At the G20 summit will discuss a joint approach to the regulation of the cryptocurrency market

At the meeting of the countries of the Big twenty (G20) Japan will urge its partners to prevent the use of cryptocurrencies in money laundering. About it to Agency Reuters said a government official having access to insider information.

But, in his opinion, the likelihood that the financial leaders of the Big twenty will agree to accept global rules and mentioned in the joint communiqué, small. This will prevent differences in the approach of each country. His reasoning was confirmed by another official participating in the meetings of the representatives of the Big twenty.

Another official said:

The discussions will be the subject of combating money laundering and consumer protection, not a question about how cryptocurrency trading could affect the banking system. In General, the participants of the group of twenty feel that overly rigid restrictive measures are not good.

The meeting of Finance Ministers and state banks of Twenty countries held in Buenos Aires on 19-20 March. Among the topics to be discussed, there will be cryptocurrencies.

The participants of the meeting will be the members of the Group of development of financial measures of struggle against money-laundering (FATF). Organization established by the industrialized powers of the group of seven, has 37 member countries and aims at fighting crimes in the financial sector.
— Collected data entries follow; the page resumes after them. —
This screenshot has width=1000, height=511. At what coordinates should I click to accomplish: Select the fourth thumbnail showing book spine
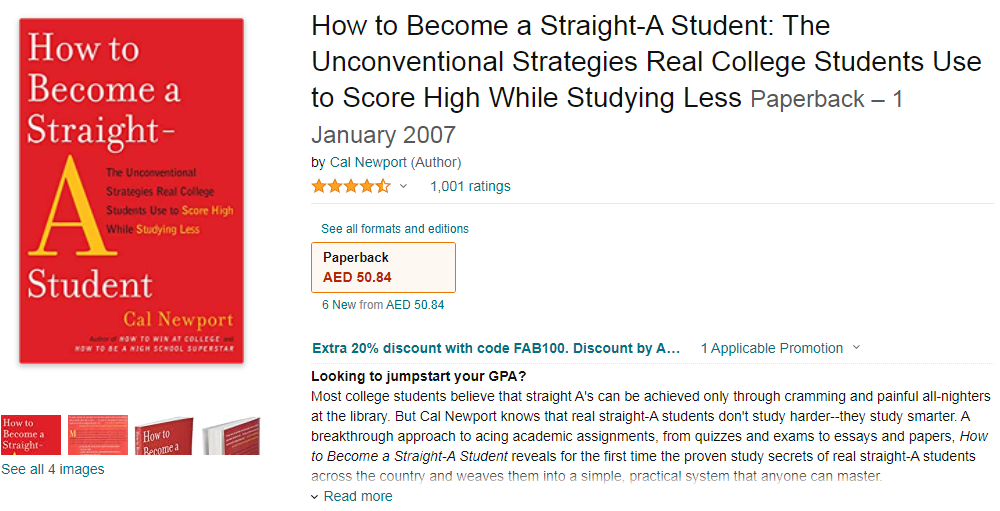click(231, 435)
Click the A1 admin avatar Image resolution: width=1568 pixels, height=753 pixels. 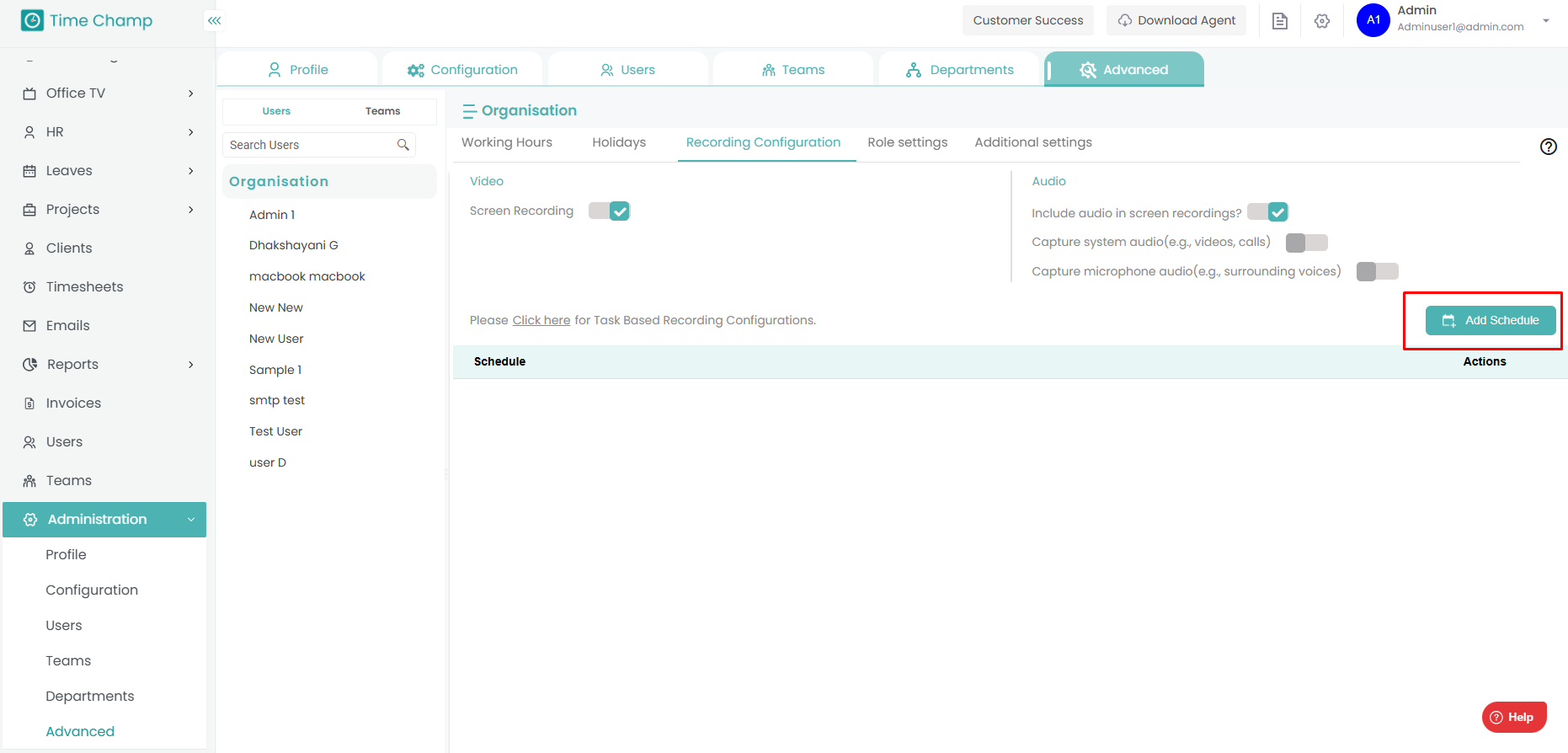[1373, 20]
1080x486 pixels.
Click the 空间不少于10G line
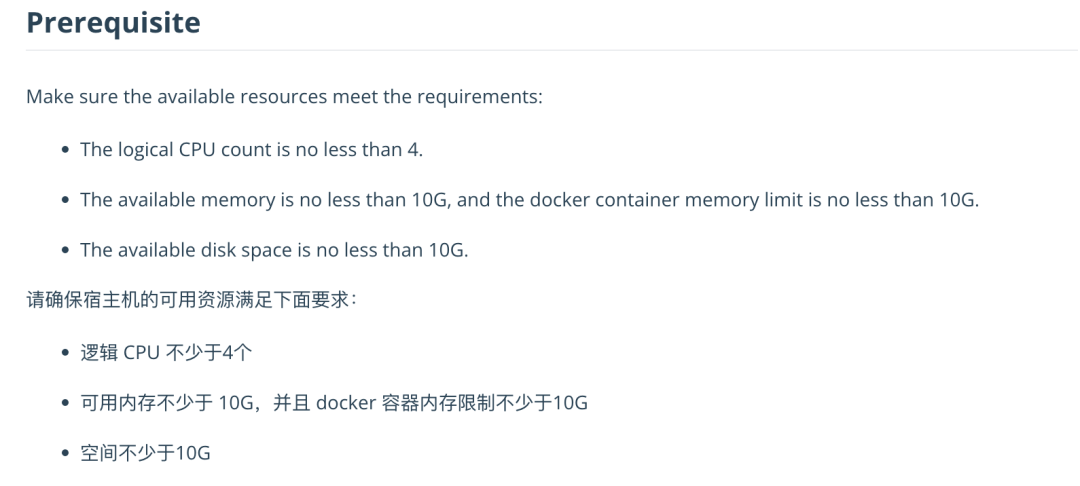(x=145, y=453)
The organization's representatives will introduce the partners of the Big twenty with their achievements and discoveries in the field of combating the use of cryptocurrency in money laundering.

According to the official, the insider, Japanese politicians believe that, despite the consensus among the participants of the Big twenty about the need of restrictive measures, regulation in some countries less efficient than similar regulations from the neighbors, which leaves loopholes for money laundering.

Japan became the first country to introduce a single system of oversight of cryptocurrency trading. This year, after the criminals kidnapped the exchange Coincheck $530 million, several trading platforms have undergone inspection.

France and Germany intend to put forward a joint proposal to regulate the cryptocurrency market. According to the head of service of financial supervision of the European Union, a short-term strategy may be to focus on implementation of laws against money laundering and financing of terrorism, to familiarize the consumers with the risks of cryptocurrency trading, and advise banks to refrain from transactions with digital money.

According to Japanese officials, it will be difficult to apply restrictions aimed at protecting consumers and preventing crimes, without disturbing the development of the dynamically growing sectors of the cryptocurrency and financial technology.